4. Administrative expenses
Period ended | |
30 June | |
2016 | |
£'000 | |
Audit fees | 10 |
Directors' fees | 72 |
Directors' expenses | 22 |
Administration fees | 11 |
Share based payments (see note 8) | 5 |
Consultancy fees | 14 |
Other | 63 |
Total administration expenses | 197 |
5. Finance revenue and expense
Period ended | |
30 June | |
2016 | |
€'000 | |
Net foreign exchange gain | 37 |
Finance revenue | 37 |
6. Loss per share
The calculation of the basic, diluted and adjusted loss per share is based on the following data:
Period ended | Period ended | Year ended | |
30 June2016 | 30 June2015* | 31 December 2015 | |
£'000 | £'000 | £'000 | |
Earnings | |||
Loss from continuing operations | (160) | - | (43) |
Number of shares | |||
Weighted average number of ordinary shares for the purpose of basic earnings per share | 1,952,644,080 | 707,729,655 | 605,008,809 |
Loss per share - Continuing operations | |||
Basic loss and Diluted loss for the year attributable to ordinary equity holders of the parent company (Pence) | (0.01) | (0.00) | (0.01) |
(0.01) | (0.00) | (0.01) |
7. Net assets per share
30 June | 30 June | 31 December | |
2016 | 2015 | 2015 | |
Net assets | |||
Net assets for the purpose of assets attributable to the equity holders | £1,254,000 | £15,967,000 | £534,000 |
Number of shares | |||
Number of ordinary shares for the purpose of net assets per share | 2,193,396,699 | 605,008,809 | 1,397,512,609 |
Net assets per share (Pence) | 0.06 | 2.64 | 0.04 |
8. Issued capital
Ordinary shares | Warrants | ||
Number | Share premium | Number | |
£'000 | |||
At 1 January 2016 | 1,397,512,609 | 640* | 238,850,310 |
Issued on 6 January 2016 | 233,333,333 | 350 | - |
Issued on 23 March 2016 | 454,545,455 | 500 | - |
Warrants exercised in 2016 | 108,005,302 | 76 | (108,005,302) |
In issue at 30 June 2016 | 2,193,396,699 | 926 | 130,845,008 |
\* The above share capital amounts are before the deduction of costs directly related to the share issuance. See Condensed statement of changes in equity for the share issue costs.

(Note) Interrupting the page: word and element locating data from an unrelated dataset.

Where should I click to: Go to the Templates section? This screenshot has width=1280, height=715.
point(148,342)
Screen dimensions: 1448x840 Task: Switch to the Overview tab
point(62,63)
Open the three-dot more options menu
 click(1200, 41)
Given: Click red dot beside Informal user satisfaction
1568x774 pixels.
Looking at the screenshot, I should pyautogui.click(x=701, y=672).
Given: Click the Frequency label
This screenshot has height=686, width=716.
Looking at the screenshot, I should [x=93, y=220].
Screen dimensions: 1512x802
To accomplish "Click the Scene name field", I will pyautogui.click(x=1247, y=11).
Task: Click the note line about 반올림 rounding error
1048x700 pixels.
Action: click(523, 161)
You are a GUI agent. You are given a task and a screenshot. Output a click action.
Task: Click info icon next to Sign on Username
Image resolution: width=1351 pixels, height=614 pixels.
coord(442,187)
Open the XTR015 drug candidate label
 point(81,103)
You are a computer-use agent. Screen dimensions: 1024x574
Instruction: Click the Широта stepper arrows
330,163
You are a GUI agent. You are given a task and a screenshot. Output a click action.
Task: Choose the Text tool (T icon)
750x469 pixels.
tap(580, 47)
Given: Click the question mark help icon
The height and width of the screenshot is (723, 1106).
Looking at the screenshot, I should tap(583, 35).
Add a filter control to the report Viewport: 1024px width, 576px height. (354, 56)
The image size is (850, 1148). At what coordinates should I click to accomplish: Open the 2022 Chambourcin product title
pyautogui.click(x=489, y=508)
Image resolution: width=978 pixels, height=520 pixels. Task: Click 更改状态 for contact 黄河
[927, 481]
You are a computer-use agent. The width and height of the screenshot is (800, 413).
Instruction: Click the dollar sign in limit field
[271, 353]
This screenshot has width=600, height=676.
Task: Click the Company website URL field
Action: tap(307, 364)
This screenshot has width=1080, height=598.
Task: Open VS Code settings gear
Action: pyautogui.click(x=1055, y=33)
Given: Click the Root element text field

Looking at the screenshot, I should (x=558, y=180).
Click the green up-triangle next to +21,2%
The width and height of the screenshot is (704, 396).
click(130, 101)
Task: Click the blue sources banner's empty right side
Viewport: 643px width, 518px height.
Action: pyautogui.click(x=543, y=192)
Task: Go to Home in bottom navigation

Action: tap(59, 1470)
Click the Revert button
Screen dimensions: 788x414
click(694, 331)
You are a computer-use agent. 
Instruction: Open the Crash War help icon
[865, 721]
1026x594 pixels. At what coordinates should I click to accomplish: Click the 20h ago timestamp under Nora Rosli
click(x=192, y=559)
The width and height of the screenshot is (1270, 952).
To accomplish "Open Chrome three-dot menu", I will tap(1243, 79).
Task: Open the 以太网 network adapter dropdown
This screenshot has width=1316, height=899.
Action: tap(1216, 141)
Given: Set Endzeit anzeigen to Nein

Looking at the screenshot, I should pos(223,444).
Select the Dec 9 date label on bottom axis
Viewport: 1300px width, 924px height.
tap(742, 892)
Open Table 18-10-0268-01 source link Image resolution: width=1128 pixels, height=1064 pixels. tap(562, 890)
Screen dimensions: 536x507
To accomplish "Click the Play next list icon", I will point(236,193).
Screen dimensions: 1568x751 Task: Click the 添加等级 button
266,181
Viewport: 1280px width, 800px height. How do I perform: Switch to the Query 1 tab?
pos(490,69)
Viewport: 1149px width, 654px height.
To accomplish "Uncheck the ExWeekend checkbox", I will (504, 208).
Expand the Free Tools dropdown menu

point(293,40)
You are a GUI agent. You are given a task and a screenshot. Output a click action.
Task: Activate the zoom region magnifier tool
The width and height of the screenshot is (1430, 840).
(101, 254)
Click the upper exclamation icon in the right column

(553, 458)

Each warrant grants the right to subscribe for shares of equal quantity at a fixed price of 0.07 Pence per share, exercisable within one year.
In addition to the warrants appearing in the table above, Peterhouse Corporate Finance Limited ("PCF"), as joint broker and corporate adviser, has been granted a warrant instrument entitling it to subscribe for shares at a fixed price of 0.07 Pence per share, exercisable up to 3 November 2018. The number of shares which PCF may subscribe for is 3% of the issued share capital of the Company from time to time.
On 10 March 2016, the Company granted share options to Cameron Pearce and Sam Quinn, both directors of the Company, and to FIM Capital Limited in which Graham Smith, also a director of the Company, has an interest. The options entitle each of them to subscribe for 26,767,106 shares of the Company at a price of 0.13 pence per share in the next three years, conditional upon a Reverse Takeover by the Company, as defined by Rule 14 of the AIM Rules for Companies, having been completed. A share based expense ahs been recognised in the financial statements based on the fair value of the Company's shares on the date of grant and is amortised over the vesting period - see note 4.
All ordinary shares are fully paid and each ordinary share carries one vote. Up to the re-registration of the Company on 28 October 2015 as a company governed by the Isle of Man 2006 Companies Act, the ordinary shares had a par value of €0.01 each. Upon re-registration, the shares ceased to have a par value.
9. Events after the reporting date
Subsequent to the period-end, 7,389,837 warrants were exercised. There were no other significant subsequent events.